In A Bold Move, U.S. Imposes Sanctions On Dozens Over Abuses
A set of sanctions widely missed by mainstream media were imposed by the United States this week; pertaining to 52 people and entities alleged to have violated human rights and corruption. The list included Muang Muang Soe; a top Burmese General heavily cited for the gruesome and often deadly suppression of the Rohingya – a Muslim ethnic group.
Chief of the Burmese Army, Maj. General Muang Muang Soe head of the Army’s Western Command is the first high level Burmese military official to be named, an action the Treasury Department said grew out of credible evidence of his involvement in the crackdown on Muslims. Survivors say such horrifying acts involved government soldiers stabbing babies, beheading boys, gang-raping girls and setting fire on entire families – to their death.
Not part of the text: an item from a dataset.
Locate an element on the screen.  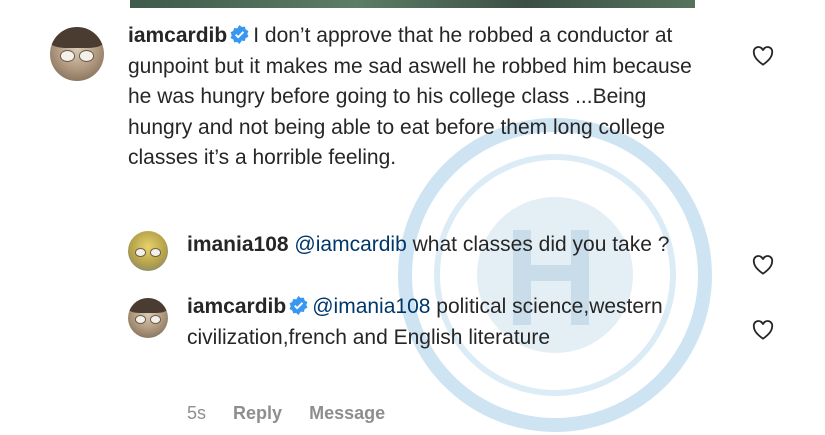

More than 620,000 refugees have fled to neighboring Bangladesh since August, in attempts to escape what Secretary of State Rex Tillerson described as “ethnic cleansing.”
“Today, the United States is taking a strong stand against human rights abuse and corruption globally by shutting down these bad actors out of the U.S. financial system,” said Steven Munchin, the Treasury Secretary. An action proposed to send “a message that there is a steep price to pay for their misdeeds.”
Yahya Jammeh former president of the Gambia who came to power in 1994 and stepped down in 2017, was also charged on Thursday. Mr. Jammeh created a terror squad called the Junglers – a group he used to interrogate, intimate and kill people who threatened him, according to the Treasury designation. Benjamin Bol Mel of South Sudan; Dan Gertler, who did business with Democratic Republic of Congo and Mukhtar Hamid Shah of Pakistan were among those listed.
The pinpointing is the first result from the passage of the Global Magnitsky Act, a bi-partisan bill intended to punish people around the globe who are credibly accused of heinous violations of human rights and corruption.
Magnitsky is a follow up to an earlier passed law from 2012 which was designed to punish only people from Russia. On Wednesday, the Trump administration imposed sanctions on five Russians from the earlier law. Among those singled out was the leader of the Republic of Chechnya.
Assets are frozen as part of the sanction, on either individuals or entities held in the United States and also prevent the use of any American financial institution for banking or other purposes. The United States’ global financial reach creates an improbable path for individuals to use major banks anywhere in the world.
The laws are named after a Russian lawyer, Sergei L. Magntisky who died in pretrial detention after exposing a $230 million tax-theft sham plotted by Russian officials.
“The fact that these listing were made today reflects the reality that despite many disagreements in Washington about the U.S. governments role in promoting human rights, there is a bipartisan consensus the U.S. government can and should act to told humans rights abusers to account,” said John Sifton, the Asia advocate director of Human Rights Watch.
The sanctions against Maj. Gen Muang Muang Soe is among the first concrete signal by the United States against a top Burmese official for the continuing murderous campaign against the Rohingya – broadly popular in Myanmar, a majority Buddhist area.
Senator John McCain (R-Arizona), and Senator Ben Cardin (D-Maryland), co-authored the Global Magnitsky Act, released a joint statement welcoming Thursday’s announcement.
“We look forward to continuing to work with the administration and the human rights community to end the global culture of impunity and ensure robust and comprehensive implementation of this landmark law,” the statement said.